[Collected data entries]
▶
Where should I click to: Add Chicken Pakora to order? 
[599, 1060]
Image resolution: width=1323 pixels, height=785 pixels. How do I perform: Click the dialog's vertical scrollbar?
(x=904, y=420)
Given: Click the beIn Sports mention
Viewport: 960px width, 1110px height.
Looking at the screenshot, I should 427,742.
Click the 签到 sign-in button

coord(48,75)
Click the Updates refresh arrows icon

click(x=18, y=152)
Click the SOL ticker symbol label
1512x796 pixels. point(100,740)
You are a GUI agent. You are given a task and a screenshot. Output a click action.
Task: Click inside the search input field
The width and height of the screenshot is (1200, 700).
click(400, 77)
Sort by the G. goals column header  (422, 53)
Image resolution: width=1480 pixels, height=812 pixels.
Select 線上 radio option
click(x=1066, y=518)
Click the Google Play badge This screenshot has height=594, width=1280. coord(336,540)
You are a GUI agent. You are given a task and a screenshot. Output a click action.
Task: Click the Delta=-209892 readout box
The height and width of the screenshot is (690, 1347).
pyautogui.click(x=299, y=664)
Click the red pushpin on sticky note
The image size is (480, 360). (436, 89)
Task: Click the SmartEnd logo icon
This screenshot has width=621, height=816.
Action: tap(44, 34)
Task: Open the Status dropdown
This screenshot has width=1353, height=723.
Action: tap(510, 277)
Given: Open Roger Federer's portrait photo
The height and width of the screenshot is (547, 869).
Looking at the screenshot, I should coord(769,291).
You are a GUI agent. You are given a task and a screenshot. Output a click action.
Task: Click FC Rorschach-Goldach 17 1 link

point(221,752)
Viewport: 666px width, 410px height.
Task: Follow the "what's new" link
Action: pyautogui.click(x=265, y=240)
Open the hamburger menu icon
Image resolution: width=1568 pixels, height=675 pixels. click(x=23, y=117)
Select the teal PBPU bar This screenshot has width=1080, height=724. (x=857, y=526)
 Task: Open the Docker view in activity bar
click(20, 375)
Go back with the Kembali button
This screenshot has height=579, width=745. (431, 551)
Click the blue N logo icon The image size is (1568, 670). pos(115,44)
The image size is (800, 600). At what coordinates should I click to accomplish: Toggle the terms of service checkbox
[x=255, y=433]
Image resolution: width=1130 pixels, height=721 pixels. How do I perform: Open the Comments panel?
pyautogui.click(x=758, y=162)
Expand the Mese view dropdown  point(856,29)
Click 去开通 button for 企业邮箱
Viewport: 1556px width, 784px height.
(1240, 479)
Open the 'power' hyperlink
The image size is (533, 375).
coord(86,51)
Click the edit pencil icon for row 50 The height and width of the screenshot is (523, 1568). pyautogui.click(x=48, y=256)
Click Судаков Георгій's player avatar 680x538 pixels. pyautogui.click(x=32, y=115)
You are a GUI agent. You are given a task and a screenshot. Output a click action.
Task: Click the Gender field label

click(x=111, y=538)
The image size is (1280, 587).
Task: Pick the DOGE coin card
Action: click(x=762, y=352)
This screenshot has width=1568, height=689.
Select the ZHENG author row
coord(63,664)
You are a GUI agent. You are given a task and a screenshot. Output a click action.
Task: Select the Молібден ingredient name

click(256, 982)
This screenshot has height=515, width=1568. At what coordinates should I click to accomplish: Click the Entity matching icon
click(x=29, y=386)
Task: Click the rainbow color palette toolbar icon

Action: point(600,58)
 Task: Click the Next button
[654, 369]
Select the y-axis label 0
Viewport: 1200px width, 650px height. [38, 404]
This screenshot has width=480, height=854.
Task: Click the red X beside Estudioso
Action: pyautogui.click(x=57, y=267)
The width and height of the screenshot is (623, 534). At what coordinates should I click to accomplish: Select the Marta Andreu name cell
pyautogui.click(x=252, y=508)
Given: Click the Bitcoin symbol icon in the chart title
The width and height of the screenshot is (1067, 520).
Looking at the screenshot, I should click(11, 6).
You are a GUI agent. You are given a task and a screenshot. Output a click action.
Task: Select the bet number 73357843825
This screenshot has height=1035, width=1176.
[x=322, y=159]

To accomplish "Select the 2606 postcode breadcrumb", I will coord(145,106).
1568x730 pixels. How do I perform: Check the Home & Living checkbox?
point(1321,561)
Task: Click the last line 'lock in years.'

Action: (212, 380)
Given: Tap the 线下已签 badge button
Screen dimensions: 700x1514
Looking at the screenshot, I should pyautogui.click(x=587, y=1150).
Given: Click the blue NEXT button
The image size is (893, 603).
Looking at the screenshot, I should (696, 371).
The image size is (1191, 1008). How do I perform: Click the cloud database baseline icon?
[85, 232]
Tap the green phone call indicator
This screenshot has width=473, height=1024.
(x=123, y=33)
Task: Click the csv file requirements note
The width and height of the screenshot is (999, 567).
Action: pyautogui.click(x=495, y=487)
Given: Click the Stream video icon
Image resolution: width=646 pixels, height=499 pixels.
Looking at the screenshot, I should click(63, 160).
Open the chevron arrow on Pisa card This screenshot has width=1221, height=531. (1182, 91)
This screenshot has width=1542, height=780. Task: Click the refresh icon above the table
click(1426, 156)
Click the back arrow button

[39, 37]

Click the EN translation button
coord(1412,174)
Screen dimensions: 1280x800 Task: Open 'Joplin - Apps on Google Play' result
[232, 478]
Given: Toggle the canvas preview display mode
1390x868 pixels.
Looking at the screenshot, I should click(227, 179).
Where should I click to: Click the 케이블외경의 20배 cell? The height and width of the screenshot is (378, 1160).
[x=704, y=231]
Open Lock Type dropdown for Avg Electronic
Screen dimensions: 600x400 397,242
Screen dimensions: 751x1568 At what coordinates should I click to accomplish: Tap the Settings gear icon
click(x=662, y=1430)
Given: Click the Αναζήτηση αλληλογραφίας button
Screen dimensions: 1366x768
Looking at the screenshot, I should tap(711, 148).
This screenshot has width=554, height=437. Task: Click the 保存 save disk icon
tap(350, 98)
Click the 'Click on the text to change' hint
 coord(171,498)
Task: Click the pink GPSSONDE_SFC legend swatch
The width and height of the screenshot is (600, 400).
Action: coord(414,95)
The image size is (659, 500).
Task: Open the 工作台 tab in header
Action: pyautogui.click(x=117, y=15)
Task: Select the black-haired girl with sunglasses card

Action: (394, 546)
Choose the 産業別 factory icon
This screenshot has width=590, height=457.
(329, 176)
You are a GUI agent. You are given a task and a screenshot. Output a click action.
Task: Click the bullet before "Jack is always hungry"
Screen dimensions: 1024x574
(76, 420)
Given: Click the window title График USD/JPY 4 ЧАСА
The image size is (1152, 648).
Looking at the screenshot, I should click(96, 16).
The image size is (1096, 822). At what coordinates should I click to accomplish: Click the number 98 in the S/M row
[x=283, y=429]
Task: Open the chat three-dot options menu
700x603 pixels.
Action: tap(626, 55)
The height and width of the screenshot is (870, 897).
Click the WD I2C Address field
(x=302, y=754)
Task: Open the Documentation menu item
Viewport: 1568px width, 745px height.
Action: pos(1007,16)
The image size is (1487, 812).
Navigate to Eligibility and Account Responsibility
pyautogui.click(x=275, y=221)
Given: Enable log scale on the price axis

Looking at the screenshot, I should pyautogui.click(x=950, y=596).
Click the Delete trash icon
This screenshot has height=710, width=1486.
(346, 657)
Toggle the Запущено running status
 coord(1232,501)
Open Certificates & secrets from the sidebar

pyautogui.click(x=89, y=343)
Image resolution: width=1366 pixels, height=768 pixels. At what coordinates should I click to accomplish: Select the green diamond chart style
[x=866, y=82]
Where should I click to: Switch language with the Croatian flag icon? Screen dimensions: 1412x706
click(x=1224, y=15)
◀
> _WHAT THE TASK ASKS_
Please transcribe only the lines in the records above running from the line that has "The width and height of the screenshot is (1200, 700)." through the line that has "Click the blue N logo", both included, exactly as they appear.

> _PROBLEM SOLUTION_
The width and height of the screenshot is (1200, 700).
click(400, 77)
Sort by the G. goals column header  (422, 53)
Image resolution: width=1480 pixels, height=812 pixels.
Select 線上 radio option
click(x=1066, y=518)
Click the Google Play badge This screenshot has height=594, width=1280. coord(336,540)
You are a GUI agent. You are given a task and a screenshot. Output a click action.
Task: Click the Delta=-209892 readout box
The height and width of the screenshot is (690, 1347).
pyautogui.click(x=299, y=664)
Click the red pushpin on sticky note
The image size is (480, 360). (436, 89)
Task: Click the SmartEnd logo icon
This screenshot has width=621, height=816.
Action: tap(44, 34)
Task: Open the Status dropdown
This screenshot has width=1353, height=723.
Action: tap(510, 277)
Given: Open Roger Federer's portrait photo
The height and width of the screenshot is (547, 869).
Looking at the screenshot, I should coord(769,291).
You are a GUI agent. You are given a task and a screenshot. Output a click action.
Task: Click FC Rorschach-Goldach 17 1 link

point(221,752)
Viewport: 666px width, 410px height.
Task: Follow the "what's new" link
Action: pyautogui.click(x=265, y=240)
Open the hamburger menu icon
Image resolution: width=1568 pixels, height=675 pixels. click(x=23, y=117)
Select the teal PBPU bar This screenshot has width=1080, height=724. (x=857, y=526)
 Task: Open the Docker view in activity bar
click(20, 375)
Go back with the Kembali button
This screenshot has height=579, width=745. (431, 551)
Click the blue N logo icon The image size is (1568, 670). pos(115,44)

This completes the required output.